UNITED STATES

SECURITIES AND EXCHANGE COMMISSION

Washington, D.C. 20549

 

FORM 8-K

 

CURRENT REPORT

Pursuant to Section 13 or 15(d) of the Securities Exchange Act of 1934

 

Date of Report (Date of earliest event reported): June 15, 2015

 

AMERICAN CANNABIS COMPANY, INC.

(Exact name of registrant as specified in its charter)

 

 

Delaware

 

 

000-26108

 

 

94-2901715

 

(State or other jurisdiction of incorporation)

 

 

(Commission File Number)

 

 

(IRS Employer Identification No.)

    

 

3457 Ringsby Court, Unit 111

Denver, Colorado

  80216-4900

(Address of principal

executive offices)  

  (Zip Code)

 

(303) 974-4770
(Registrant’s telephone number, including area code)  

  

Check the appropriate box below if the Form 8-K filing is intended to simultaneously satisfy the filing obligation of the registrant under any of the following provisions (see General Instruction A.2. below):

 

  [ ] Written communications pursuant to Rule 425 under the Securities Act (17 CFR 230.425)
  [ ] Soliciting material pursuant to Rule 14a-12 under the Exchange Act (17 CFR 240.14a-12)
  [ ] Pre-commencement communications pursuant to Rule 14d-2(b) under the Exchange Act (17 CFR 240.14d-2(b))
  [ ] Pre-commencement communications pursuant to Rule 13e-4(c) under the Exchange Act (17 CFR 240.13e-4(c))

 

 

 
 

Section 5 - Corporate Governance and Management

Item 5.07 Submission of Matters to a Vote of Security Holders.

 

(a) Pursuant to Section 10 of the Company’s By-Laws, any action required to be taken at any annual or special meeting of stockholders of the Corporation, may be taken without a meeting, without prior notice and without a vote, if a consent in writing, setting forth the action so taken, shall be signed by the holders of outstanding stock having not less than the minimum number of votes that would be necessary to authorize or take such action at a meeting at which all shares entitled to vote thereon were present and voted.

 

On June 15, 2015, pursuant to Section 4 of the Company’s By-Laws, stockholders representing 56.8% of the shares eligible to vote were physically present, and holding in excess of the minimum number of votes necessary under Section 4 of the Company’s By-Laws to take action.
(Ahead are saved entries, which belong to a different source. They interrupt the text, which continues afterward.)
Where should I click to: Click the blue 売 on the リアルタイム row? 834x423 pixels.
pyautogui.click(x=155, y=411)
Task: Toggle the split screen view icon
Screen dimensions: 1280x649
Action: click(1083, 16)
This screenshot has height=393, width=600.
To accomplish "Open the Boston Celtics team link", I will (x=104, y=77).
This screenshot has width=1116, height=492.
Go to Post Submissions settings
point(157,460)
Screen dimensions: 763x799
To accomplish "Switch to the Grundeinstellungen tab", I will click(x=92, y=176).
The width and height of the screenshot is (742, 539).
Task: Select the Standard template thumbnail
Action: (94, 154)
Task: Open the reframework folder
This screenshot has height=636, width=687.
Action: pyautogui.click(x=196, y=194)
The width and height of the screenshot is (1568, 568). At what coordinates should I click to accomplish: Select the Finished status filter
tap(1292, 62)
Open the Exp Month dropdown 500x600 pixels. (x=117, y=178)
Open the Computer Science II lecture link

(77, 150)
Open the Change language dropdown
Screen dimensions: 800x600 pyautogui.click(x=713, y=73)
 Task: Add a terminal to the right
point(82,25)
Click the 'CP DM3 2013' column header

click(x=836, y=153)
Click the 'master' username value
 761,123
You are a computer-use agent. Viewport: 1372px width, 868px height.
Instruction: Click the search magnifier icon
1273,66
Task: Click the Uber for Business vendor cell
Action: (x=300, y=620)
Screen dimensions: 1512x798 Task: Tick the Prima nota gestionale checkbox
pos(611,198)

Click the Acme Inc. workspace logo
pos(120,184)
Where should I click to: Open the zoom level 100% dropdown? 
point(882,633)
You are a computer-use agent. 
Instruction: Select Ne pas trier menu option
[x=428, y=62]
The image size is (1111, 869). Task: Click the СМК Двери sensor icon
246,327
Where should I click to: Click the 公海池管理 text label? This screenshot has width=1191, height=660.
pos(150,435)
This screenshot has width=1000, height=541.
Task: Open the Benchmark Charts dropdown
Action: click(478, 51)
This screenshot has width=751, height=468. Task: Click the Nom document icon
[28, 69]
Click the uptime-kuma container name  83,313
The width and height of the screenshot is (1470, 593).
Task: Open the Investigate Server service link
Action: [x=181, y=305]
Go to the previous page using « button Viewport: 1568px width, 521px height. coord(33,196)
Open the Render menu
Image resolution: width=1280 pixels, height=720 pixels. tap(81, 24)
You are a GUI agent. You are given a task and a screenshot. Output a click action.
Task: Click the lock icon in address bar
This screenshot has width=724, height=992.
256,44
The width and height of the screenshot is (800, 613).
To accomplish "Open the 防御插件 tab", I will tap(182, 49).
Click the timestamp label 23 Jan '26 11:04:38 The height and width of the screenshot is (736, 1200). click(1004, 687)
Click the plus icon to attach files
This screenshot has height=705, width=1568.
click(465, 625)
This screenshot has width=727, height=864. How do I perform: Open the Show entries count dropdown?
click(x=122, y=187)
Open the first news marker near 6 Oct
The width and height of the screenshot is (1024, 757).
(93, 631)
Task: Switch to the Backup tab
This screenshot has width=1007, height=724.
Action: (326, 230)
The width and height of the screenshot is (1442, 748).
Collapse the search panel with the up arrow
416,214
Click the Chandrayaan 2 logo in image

Pursuant to Section 10 of the Company’s By-Laws, 56.8% of the shares eligible to vote executed a written consent to re-elect Corey Hollister, Ellis Smith and Vincent “Tripp” Keber as directors of the Company for one year terms.

 

SIGNATURES

 

Pursuant to the requirements of the Securities Exchange Act of 1934, the Registrant has duly caused this report to be signed on its behalf by the undersigned hereunto duly authorized.

 

AMERICAN CANNABIS COMPANY, INC. (Registrant)

 

Date: June 18, 2015

/s/ Corey Hollister

Corey Hollister

President, Chief Executive Officer

(Principal Executive Officer)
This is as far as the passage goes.